Het is niet precies bekend waarom ze voorkomen, maar de immunologische effecten van macroliden kunnen een rol spelen..
QT-verlenging is de meest gemelde cardiale complicatie na toediening van macrolide. Gevallen van polymorfe ventriculaire tachycardie zijn ook beschreven, maar deze zijn zeer zeldzaam..
In 2017 reserveerde de FDA (regelgevende instantie voor geneesmiddelen in de Verenigde Staten) ketoliden alleen voor gevallen van buiten het ziekenhuis opgelopen longontsteking als gevolg van cardiale complicaties en andere nadelige effecten die het veroorzaakte, en zijn ze niet meer geïndiceerd in gevallen van sinusopathie, faryngotonsillitis of gecompliceerde bronchitis.
Hoewel de meeste macroliden oraal worden voorgeschreven, kunnen bestaande intraveneuze vormen flebitis veroorzaken. De langzame toediening wordt aanbevolen via een perifere lijn van groot kaliber of een centrale lijn, en sterk verdund in zoutoplossing..
Hoewel het niet vaak voorkomt, zijn gevallen van ototoxiciteit met tinnitus en zelfs doofheid beschreven bij patiënten die hoge doses erytromycine, claritromycine of azitromycine gebruiken. Deze bijwerking komt vaker voor bij ouderen en patiënten met chronisch lever- of nierfalen..
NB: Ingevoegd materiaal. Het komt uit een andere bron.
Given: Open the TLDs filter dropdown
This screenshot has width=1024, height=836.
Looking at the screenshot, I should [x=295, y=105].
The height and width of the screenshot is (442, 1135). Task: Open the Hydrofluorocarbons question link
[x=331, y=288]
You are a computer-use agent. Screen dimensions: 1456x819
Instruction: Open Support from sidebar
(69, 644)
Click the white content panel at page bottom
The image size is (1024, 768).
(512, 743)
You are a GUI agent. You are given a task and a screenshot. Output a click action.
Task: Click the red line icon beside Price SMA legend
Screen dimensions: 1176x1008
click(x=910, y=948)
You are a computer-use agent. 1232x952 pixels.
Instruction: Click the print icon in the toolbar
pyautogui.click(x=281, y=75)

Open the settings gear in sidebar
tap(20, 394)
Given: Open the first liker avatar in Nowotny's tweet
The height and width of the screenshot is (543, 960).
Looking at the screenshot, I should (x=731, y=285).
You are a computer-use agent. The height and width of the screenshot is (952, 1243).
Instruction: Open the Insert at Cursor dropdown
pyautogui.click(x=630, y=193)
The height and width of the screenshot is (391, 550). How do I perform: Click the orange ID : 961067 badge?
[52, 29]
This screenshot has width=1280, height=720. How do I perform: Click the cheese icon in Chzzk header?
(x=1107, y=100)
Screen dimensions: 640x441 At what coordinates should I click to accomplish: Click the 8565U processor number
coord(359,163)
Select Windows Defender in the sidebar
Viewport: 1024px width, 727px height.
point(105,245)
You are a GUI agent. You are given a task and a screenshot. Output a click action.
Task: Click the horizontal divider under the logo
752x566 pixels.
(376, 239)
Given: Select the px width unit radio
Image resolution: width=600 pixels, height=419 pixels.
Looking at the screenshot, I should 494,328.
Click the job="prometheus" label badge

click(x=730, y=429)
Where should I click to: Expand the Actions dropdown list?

De toediening van deze medicijnen via welke weg dan ook, vooral oraal, kan een slechte smaak in de mond veroorzaken..
Ketolides zijn in verband gebracht met voorbijgaande visuele stoornissen. Het gebruik ervan moet worden vermeden bij zwangere vrouwen - aangezien de werking ervan op de foetus niet met zekerheid bekend is - en bij patiënten met myasthenia gravis..
Voorzichtigheid is geboden wanneer het wordt toegediend in combinatie met een ander geneesmiddel dat wordt gemetaboliseerd via het cytochroom P450, iso-enzym 3A4-systeem..
Kan de serumspiegels van digoxine verhogen en heeft een antagonistisch effect bij toediening met chlooramfenicol of lincosamines.
Niemand heeft nog op dit artikel gereageerd.